*Stated task*
Copy out the stretch of data from its start through the line that contains "point(718,155)", swapping "Get Chart" for "Show Chart" and leaving everything else unchanged.

*Extracted data*
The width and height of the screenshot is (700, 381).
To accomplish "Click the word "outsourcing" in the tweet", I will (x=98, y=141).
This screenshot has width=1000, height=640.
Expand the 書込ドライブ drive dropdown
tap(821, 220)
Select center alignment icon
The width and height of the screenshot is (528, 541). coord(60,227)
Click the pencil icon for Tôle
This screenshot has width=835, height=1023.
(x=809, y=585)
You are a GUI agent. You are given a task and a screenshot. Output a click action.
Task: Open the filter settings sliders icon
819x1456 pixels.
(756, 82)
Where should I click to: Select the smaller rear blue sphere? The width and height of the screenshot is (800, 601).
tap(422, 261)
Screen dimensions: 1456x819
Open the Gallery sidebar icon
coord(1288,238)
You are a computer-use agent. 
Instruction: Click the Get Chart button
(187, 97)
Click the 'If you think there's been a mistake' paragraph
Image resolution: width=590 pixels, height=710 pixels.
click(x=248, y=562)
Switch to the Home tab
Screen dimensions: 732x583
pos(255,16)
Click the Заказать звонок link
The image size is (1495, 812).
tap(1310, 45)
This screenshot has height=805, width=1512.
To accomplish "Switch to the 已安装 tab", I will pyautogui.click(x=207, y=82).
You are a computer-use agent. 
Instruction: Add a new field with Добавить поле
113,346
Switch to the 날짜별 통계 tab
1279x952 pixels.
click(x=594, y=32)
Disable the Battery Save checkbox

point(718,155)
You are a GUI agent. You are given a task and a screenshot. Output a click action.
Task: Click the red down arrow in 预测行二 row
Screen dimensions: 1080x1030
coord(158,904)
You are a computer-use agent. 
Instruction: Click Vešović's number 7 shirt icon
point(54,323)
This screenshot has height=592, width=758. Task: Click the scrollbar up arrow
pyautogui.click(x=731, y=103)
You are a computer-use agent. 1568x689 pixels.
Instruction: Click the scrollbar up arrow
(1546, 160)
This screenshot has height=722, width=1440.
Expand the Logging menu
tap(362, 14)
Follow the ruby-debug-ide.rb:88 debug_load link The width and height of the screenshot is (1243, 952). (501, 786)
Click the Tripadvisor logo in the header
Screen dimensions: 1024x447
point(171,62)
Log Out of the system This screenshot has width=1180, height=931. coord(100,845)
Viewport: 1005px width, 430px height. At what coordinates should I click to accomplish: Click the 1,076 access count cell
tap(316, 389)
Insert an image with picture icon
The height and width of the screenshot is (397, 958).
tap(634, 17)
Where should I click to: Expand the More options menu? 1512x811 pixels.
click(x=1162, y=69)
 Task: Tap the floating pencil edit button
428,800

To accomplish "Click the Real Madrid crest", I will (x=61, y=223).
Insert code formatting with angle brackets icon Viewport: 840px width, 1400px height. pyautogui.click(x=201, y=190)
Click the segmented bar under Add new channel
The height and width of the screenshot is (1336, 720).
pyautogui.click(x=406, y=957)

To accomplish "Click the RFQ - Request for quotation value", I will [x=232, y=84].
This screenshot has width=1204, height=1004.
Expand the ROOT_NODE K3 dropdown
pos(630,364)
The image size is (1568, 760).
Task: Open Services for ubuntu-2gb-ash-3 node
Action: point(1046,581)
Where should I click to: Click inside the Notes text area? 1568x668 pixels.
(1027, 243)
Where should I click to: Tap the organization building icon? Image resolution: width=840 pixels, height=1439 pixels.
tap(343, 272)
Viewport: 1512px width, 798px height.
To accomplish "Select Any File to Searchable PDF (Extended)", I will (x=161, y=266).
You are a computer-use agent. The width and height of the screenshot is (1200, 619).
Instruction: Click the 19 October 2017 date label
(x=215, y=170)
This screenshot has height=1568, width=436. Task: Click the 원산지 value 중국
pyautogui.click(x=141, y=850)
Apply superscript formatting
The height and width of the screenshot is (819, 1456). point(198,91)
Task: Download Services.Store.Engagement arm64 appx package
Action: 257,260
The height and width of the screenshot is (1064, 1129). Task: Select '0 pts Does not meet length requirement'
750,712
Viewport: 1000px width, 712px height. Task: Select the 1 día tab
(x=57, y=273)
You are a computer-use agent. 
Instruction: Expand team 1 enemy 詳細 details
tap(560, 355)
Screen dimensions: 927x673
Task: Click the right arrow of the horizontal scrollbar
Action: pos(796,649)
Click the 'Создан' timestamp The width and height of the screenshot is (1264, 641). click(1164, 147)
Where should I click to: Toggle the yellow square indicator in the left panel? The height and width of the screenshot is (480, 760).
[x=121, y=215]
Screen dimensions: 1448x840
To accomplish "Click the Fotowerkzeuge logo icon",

*Answer to this task*
The width and height of the screenshot is (700, 381).
To accomplish "Click the word "outsourcing" in the tweet", I will (x=98, y=141).
This screenshot has width=1000, height=640.
Expand the 書込ドライブ drive dropdown
tap(821, 220)
Select center alignment icon
The width and height of the screenshot is (528, 541). coord(60,227)
Click the pencil icon for Tôle
This screenshot has width=835, height=1023.
(x=809, y=585)
You are a GUI agent. You are given a task and a screenshot. Output a click action.
Task: Open the filter settings sliders icon
819x1456 pixels.
(756, 82)
Where should I click to: Select the smaller rear blue sphere? The width and height of the screenshot is (800, 601).
tap(422, 261)
Screen dimensions: 1456x819
Open the Gallery sidebar icon
coord(1288,238)
You are a computer-use agent. 
Instruction: Click the Show Chart button
(187, 97)
Click the 'If you think there's been a mistake' paragraph
Image resolution: width=590 pixels, height=710 pixels.
click(x=248, y=562)
Switch to the Home tab
Screen dimensions: 732x583
pos(255,16)
Click the Заказать звонок link
The image size is (1495, 812).
tap(1310, 45)
This screenshot has height=805, width=1512.
To accomplish "Switch to the 已安装 tab", I will pyautogui.click(x=207, y=82).
You are a computer-use agent. 
Instruction: Add a new field with Добавить поле
113,346
Switch to the 날짜별 통계 tab
1279x952 pixels.
click(x=594, y=32)
Disable the Battery Save checkbox

point(718,155)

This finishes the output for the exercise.